Quando você envelhece, fica mais ciente de como foram as experiências de outras pessoas, e eu acho que precisa levar isso em conta ao tratar de tópicos que dizem respeito a elas. No passado, você não sabia que certas coisas as machucavam, mas aí você amadurece e passa a reparar mais nisso. Então idealmente é quando você passa a abordar o assunto com mais empatia e sabedoria.
Algumas pessoas podem achar isso mais desafiador, mas isso só acontece porque você tem mais informação, então passa a estar mais ciente do efeito que o seu trabalho gera. Acho que é sempre positivo pensar nisso quando se está criando uma história."
E falando em desafios, como o trabalho remoto impactou o trabalho de vocês? A equipe conseguiu lidar bem e de forma saudável com a transição?
"Foi um ano bem longo, e cada um aqui lidou com isso de uma forma diferente. Tem gente com filhos pequenos, mais velhos, ou mesmo sem filhos, então você pode morar num espaço pequeno com muita gente, ou num espaço que não tem gente o suficiente.
Tentamos ser bem flexíveis ao falar com o nosso time e ver quem precisava de ajuda, sejam elas coisas simples como precisar de hardware ou internet melhores, até providenciar comida extra ou suporte às crianças.
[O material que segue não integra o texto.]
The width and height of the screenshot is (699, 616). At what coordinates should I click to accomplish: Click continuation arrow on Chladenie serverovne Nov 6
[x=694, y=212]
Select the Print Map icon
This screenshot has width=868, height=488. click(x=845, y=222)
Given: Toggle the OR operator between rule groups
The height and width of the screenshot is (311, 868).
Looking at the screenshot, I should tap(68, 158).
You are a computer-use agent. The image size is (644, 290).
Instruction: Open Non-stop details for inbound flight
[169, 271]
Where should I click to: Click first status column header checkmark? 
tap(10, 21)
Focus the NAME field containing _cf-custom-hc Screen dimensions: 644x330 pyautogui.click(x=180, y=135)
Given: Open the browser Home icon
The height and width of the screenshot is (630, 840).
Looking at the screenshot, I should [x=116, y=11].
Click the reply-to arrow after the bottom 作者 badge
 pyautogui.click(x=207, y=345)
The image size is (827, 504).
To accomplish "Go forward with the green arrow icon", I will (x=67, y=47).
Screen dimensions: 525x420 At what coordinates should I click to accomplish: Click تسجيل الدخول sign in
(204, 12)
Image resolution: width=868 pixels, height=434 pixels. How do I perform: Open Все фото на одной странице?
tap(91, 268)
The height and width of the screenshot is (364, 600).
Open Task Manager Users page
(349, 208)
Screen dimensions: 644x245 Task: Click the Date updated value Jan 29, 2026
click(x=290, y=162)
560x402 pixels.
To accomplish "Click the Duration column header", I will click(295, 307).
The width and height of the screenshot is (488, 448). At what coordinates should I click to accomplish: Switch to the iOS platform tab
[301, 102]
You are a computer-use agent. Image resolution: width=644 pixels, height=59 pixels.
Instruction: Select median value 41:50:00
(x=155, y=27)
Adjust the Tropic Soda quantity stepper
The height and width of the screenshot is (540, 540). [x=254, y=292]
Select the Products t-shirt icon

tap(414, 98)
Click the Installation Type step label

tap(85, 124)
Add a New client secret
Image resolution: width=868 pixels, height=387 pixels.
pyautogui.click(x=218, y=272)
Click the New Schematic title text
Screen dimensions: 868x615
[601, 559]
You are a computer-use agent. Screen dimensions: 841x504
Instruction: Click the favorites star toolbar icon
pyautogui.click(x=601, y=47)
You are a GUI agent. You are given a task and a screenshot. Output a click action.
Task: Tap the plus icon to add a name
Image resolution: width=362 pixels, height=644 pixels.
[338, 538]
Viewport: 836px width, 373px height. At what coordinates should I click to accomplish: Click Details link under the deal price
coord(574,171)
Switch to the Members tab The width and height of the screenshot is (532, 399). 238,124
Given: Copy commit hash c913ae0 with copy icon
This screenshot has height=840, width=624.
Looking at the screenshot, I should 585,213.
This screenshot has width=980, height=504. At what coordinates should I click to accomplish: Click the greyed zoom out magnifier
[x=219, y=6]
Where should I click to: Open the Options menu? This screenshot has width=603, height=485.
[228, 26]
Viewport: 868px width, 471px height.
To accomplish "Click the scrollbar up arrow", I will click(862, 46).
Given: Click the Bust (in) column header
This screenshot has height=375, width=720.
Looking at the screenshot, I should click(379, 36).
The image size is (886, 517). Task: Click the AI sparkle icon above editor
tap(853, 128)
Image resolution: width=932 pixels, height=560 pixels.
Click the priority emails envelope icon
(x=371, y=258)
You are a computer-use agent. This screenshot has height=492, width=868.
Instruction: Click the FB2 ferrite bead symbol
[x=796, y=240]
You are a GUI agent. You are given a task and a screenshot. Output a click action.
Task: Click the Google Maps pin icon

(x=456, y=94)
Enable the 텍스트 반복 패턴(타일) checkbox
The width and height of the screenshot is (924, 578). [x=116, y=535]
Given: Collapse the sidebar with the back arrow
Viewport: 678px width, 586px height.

Acho incrível que a gente tenha conseguido continuar trabalhando em Psychonauts 2 mesmo hoje em dia!
Isso só foi possível porque o time é muito dedicado não só ao projeto, mas a ficar juntos e se apoiar. É um grupo de gente muito especial que se sente feliz por ter uns aos outros, então tentamos manter os aspectos sociais do escritório mesmo remotamente. Está todo mundo doido para que isso acabe logo, claro, mas o time foi bem resiliente e ficou junto o tempo todo."
Tem algum jogo que você experimentou recentemente e admirou a forma como a história trata do tema da saúde mental, quem sabe até mesmo o inspirando um pouco para o novo Psychonauts?
"Acho que Hellblade é um ótimo exemplo, porque mesmo antes de estarmos conectados aos estúdios da Xbox eu já admirava bastante esse jogo. Desde os créditos de abertura eles falam sobre a importância da saúde mental e do seu trabalho consultando especialistas, o que eu achei bem inspirador.
Tem um monte de jogos, especialmente indies, que eu acho que tratam muito bem do tema e de suas várias nuances. Gosto bastante de Celeste, por exemplo, mas cada jogo tem a sua própria abordagem. Psychonauts é, antes de tudo, uma obra de entretenimento, foi feito para ser divertido e tenta ser mais leve e engraçado.
Só que as estruturas e ideias que o cercam giram todas ao redor de empatia, curar uns aos outros e celebrar a nossa humanidade, e eu acho que é isso que torna o nosso jogo especial e o destaca."
Muito obrigado por conversar com a gente, Tim, sei que muita gente aqui no Brasil joga os seus trabalhos há décadas, assim como eu.
"Nós sempre tivemos um suporte incrível do Brasil, desde os tempos da LucasArts quando trabalhamos com a Brasoft para traduzir Grim Fandango para português. Foi incrível visitar o país e todo mundo foi tão gentil comigo que é difícil ouvir sobre como as coisas andam difíceis por aí... Mas eu espero de coração que tudo melhore e que eu possa visitá-los de novo, porque aguardo ansiosamente por isso. Muito obrigado e espero que gostem do jogo!"